The idea of using cameras as replacements for conventional mirrors has been proposed by several carmakers for years. In 2014, the Alliance of Automobile Manufacturers, which represents GM, Volkswagen, Toyota, and other automakers, submitted a petition to use camera-based rear and side-vision systems for vehicles. A similar proposal was submitted by Tesla as well. A year later, Daimler submitted a similar petition for large vehicles like trucks.
All these petitions have remained pending since then, though the NHTSA stated in a report last year that it was studying the automakers’ proposals. It should be noted that other regions such as Japan and Europe have already approved the rollout of vehicles that exclusively use camera-based systems. Examples of these are the Lexus ES in Japan and the Audi e-tron in Europe, both of which are sold in the United States with traditional mirrors.
While it took the NHTSA a notable length of time before it started to evaluate the use of cameras as potential replacements for mirrors, the agency’s recent initiative nevertheless benefits upcoming vehicles such as the Tesla Semi and the next-generation Roadster, both of which appear to have been designed with camera-based vision systems in mind.
When Tesla unveiled the Semi back in 2017, EV enthusiasts were quick to note that the company’s silver prototype did not have any side mirrors installed. The vehicle eventually received traditional mirrors as it started being used for real-world tests, but glimpses of the vehicle’s interior show that the Semi is designed to be a truck that uses camera-based vision. This was particularly notable in the Semi’s cockpit, which features two 15″ Model 3-esque displays, the edges of which are fed with video from the vehicle’s side cameras.
The same is true for the next-generation Roadster. The all-electric supercar did not have traditional side mirrors when it was unveiled with the Semi. Such a design makes sense for the new Roadster, considering that traditional side mirrors add drag to a vehicle. Tesla’s teasers for the Model Y prior to its unveiling also showed a crossover without conventional mirrors.

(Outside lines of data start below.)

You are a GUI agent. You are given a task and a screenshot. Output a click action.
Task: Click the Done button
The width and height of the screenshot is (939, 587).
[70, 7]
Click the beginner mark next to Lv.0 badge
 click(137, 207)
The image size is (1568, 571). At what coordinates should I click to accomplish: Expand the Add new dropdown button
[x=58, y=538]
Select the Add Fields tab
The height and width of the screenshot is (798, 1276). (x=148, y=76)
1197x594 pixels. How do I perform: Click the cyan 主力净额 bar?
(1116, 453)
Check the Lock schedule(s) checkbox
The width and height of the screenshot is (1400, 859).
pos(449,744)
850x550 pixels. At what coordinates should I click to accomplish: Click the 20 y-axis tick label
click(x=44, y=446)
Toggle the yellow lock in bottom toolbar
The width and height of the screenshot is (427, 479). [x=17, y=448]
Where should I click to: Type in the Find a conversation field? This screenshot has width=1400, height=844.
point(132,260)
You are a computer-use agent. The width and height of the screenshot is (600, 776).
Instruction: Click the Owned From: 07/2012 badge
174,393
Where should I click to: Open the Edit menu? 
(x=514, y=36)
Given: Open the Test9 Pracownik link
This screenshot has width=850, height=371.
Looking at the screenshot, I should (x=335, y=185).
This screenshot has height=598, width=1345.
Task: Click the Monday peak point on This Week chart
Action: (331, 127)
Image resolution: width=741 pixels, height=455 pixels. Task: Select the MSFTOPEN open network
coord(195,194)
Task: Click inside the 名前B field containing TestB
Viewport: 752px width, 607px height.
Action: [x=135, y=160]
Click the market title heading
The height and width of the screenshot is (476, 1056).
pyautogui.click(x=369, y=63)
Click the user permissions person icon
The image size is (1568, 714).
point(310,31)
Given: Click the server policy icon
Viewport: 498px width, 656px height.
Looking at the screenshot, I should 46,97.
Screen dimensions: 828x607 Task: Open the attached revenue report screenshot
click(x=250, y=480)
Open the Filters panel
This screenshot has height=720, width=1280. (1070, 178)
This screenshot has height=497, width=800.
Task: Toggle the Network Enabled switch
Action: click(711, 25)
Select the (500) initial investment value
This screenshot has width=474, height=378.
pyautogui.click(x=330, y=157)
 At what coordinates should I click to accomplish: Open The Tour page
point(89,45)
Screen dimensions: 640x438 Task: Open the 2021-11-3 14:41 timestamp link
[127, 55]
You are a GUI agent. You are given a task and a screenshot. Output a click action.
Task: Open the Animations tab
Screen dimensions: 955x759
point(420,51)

An approval for the use of camera-based vision systems would likely benefit companies that produce electric vehicles. Considering that components like side mirrors add drag to a vehicle, automakers could maximize their EVs’ range even more with the use of camera-based vision systems. One could only assume how much more range Tesla could squeeze from its battery packs if its vehicles are not bogged down by traditional, drag-inducing mirrors.